--- Data in this exercise Enclosed Below ---
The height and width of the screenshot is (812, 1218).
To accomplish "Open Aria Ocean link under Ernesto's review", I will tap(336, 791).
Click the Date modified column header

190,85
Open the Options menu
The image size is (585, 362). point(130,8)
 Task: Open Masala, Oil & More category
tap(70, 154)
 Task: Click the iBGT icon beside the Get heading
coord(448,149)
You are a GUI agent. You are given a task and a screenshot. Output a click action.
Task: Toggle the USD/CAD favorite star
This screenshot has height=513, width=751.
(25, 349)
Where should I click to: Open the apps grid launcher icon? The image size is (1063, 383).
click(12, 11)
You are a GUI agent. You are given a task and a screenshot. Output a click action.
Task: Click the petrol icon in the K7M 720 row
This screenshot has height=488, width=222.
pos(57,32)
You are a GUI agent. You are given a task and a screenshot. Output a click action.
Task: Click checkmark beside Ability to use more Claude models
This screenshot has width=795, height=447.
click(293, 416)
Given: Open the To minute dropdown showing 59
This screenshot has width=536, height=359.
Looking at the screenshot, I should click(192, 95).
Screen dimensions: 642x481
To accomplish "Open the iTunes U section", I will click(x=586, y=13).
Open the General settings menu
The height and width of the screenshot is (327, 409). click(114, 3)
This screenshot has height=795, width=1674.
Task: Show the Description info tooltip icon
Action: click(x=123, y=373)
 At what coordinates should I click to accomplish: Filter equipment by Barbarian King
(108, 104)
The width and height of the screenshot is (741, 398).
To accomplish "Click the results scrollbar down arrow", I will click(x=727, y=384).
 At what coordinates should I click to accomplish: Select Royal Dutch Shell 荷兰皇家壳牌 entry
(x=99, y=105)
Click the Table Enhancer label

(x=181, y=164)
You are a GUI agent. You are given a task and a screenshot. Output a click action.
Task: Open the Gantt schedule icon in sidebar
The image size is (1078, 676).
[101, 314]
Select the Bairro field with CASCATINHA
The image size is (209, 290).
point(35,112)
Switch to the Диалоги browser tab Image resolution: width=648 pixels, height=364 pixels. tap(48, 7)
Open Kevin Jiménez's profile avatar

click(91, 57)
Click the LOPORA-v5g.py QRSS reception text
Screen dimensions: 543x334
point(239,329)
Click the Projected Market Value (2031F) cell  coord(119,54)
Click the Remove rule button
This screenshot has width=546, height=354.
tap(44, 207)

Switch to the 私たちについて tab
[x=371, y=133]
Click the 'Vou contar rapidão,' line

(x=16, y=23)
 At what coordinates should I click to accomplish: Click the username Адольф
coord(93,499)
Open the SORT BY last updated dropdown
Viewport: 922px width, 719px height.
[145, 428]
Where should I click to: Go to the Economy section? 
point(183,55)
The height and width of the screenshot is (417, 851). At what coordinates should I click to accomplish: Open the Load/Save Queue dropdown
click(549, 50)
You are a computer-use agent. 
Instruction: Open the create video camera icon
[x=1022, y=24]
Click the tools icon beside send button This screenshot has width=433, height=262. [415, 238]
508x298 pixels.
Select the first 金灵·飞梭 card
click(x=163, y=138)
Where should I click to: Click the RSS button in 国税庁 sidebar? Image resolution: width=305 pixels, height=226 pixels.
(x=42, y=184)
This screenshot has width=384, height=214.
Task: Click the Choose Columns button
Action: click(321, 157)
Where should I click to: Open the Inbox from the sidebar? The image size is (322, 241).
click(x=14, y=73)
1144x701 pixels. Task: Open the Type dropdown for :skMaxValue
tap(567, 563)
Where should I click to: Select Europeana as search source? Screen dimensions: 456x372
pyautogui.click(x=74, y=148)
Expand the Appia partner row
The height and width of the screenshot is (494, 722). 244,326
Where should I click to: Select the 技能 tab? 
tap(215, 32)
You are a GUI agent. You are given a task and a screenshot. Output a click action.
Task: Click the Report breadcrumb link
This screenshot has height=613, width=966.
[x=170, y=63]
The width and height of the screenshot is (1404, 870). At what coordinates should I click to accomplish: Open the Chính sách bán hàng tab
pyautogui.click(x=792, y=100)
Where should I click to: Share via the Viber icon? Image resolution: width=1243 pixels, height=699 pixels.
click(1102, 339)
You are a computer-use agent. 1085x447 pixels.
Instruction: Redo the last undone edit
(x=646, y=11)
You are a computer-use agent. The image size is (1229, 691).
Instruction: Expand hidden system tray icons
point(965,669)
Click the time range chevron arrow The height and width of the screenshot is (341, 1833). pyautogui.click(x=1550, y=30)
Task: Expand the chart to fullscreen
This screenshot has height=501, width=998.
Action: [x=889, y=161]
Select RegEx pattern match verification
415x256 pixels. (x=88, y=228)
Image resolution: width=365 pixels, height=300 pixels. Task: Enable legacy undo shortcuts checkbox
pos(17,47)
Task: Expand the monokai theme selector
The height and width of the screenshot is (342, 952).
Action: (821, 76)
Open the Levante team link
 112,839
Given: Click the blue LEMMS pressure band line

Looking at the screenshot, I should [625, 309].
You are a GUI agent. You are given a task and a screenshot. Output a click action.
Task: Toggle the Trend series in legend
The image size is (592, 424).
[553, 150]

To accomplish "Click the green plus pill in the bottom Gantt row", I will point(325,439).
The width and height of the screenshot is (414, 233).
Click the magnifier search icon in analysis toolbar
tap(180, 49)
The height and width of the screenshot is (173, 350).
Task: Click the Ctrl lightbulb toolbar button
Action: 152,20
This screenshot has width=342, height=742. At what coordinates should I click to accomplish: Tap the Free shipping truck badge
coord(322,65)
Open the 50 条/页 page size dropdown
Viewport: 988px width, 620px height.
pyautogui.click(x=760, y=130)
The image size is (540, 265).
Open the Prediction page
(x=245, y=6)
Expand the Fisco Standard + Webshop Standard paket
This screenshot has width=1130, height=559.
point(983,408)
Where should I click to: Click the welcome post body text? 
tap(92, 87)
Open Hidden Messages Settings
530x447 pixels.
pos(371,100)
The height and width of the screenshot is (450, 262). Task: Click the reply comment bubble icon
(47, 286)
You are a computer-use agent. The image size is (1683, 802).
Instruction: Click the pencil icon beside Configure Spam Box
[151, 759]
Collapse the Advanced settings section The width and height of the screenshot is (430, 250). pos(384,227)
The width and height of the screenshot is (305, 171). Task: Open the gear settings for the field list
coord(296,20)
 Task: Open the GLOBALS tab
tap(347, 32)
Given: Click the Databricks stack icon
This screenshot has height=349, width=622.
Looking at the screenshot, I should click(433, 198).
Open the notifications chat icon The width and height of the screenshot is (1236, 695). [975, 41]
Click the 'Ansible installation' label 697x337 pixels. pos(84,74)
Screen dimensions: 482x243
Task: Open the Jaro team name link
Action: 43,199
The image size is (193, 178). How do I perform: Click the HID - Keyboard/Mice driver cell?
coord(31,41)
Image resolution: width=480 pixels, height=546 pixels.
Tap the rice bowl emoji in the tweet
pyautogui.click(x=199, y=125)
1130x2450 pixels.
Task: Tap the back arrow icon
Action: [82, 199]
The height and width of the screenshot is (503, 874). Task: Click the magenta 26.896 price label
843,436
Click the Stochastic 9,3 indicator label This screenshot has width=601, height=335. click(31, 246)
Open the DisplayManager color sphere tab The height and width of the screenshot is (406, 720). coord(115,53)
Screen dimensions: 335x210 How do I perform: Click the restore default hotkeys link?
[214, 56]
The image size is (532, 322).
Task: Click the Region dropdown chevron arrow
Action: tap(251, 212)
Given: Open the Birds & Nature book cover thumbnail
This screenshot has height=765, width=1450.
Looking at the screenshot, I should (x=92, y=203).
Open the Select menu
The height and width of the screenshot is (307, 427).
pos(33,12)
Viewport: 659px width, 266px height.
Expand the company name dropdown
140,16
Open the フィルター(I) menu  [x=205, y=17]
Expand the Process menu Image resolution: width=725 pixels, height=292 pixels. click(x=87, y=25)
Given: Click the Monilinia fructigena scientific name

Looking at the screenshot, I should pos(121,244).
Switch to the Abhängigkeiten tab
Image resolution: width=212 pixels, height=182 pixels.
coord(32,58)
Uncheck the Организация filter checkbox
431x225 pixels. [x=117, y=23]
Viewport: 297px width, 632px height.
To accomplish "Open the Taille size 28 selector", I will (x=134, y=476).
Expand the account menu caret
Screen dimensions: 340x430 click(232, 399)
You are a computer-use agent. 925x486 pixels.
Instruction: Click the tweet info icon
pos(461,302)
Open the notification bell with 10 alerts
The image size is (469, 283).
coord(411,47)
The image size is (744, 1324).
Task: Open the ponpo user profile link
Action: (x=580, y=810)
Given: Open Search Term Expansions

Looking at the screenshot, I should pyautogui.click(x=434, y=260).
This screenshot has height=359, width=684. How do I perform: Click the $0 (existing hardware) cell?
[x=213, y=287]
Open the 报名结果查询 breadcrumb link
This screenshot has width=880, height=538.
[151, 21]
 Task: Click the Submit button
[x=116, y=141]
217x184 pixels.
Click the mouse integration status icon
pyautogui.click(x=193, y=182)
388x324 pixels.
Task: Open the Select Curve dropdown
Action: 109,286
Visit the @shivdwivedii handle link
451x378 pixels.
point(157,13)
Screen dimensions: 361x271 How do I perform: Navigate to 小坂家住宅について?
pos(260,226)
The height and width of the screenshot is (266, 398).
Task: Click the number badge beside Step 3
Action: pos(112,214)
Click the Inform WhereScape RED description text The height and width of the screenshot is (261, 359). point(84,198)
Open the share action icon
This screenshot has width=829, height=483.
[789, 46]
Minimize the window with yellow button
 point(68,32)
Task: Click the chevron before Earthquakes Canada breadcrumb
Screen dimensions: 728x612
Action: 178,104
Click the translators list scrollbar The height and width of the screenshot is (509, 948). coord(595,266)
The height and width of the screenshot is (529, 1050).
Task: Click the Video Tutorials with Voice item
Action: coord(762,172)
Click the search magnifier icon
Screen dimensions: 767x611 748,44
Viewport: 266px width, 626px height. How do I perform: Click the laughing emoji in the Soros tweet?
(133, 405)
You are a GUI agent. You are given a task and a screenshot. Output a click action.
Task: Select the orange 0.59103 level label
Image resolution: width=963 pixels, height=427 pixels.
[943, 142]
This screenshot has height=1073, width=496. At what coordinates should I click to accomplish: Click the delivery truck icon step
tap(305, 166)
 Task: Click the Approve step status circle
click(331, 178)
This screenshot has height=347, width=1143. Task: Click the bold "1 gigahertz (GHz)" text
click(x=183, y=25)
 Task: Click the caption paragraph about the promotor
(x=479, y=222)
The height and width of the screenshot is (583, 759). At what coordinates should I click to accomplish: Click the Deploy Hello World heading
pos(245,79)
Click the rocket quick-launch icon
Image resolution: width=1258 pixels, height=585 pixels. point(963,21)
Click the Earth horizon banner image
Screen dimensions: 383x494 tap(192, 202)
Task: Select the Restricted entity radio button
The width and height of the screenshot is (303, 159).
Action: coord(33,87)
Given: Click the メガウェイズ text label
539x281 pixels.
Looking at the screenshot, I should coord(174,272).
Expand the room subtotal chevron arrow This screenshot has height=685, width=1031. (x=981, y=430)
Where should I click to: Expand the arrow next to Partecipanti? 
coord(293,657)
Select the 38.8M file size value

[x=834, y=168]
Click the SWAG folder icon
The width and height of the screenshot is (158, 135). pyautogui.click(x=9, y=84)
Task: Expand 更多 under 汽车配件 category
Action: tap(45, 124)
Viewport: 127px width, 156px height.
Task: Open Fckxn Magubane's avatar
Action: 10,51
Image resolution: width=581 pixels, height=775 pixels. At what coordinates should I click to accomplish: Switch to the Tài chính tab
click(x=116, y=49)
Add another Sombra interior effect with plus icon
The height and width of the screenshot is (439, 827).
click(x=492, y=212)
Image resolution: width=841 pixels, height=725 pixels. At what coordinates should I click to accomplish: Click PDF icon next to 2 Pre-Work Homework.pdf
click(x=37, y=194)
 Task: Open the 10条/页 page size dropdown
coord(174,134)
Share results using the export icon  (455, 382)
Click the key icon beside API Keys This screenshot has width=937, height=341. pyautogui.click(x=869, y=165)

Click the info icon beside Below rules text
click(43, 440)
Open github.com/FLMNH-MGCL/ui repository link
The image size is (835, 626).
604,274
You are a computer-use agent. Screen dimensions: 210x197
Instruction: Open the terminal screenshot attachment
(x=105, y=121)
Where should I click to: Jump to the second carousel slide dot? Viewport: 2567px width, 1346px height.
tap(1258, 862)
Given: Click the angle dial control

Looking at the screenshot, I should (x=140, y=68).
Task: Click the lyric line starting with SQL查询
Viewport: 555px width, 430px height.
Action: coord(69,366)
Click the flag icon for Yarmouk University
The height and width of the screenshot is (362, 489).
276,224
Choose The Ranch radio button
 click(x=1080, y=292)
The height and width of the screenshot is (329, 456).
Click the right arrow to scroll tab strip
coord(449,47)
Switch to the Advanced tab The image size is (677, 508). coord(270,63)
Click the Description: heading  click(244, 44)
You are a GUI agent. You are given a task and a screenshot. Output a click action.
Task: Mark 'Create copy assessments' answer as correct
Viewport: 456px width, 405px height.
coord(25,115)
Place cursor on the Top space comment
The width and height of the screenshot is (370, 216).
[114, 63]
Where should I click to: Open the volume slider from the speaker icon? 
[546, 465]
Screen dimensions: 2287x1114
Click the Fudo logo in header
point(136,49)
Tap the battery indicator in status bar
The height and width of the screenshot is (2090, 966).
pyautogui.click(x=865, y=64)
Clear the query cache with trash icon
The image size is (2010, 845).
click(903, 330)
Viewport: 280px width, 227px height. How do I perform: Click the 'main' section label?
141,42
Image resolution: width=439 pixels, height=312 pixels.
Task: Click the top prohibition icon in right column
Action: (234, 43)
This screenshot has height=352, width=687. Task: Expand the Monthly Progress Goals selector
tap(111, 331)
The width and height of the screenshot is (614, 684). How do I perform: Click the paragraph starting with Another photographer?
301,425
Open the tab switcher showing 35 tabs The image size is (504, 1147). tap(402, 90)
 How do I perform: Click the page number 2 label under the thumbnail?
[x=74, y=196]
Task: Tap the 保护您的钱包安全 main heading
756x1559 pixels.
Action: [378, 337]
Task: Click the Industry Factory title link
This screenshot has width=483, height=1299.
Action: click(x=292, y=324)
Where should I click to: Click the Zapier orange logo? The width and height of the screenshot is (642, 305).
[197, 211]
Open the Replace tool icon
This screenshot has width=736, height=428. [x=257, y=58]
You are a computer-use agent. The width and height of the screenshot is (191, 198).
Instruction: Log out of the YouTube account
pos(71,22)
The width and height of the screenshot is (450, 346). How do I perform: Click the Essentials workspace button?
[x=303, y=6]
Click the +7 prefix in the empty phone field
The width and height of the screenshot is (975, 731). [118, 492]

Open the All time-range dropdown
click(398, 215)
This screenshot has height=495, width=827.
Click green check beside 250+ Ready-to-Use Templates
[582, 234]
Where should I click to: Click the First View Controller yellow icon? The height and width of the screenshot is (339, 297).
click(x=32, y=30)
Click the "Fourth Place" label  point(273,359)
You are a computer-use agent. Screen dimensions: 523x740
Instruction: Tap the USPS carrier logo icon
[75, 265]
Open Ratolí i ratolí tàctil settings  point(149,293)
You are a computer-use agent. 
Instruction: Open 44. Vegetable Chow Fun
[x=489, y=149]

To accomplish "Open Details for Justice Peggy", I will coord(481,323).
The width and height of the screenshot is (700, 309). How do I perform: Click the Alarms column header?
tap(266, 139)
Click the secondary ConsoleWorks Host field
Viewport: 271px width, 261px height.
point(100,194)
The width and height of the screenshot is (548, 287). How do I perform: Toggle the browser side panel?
--- End of Enclosed Data in this exercise ---
## [Directions for this task]
Show each line of the material above where "Gantt" occurs.

## [Reply to the task]
Task: Open the Gantt schedule icon in sidebar
To accomplish "Click the green plus pill in the bottom Gantt row", I will point(325,439).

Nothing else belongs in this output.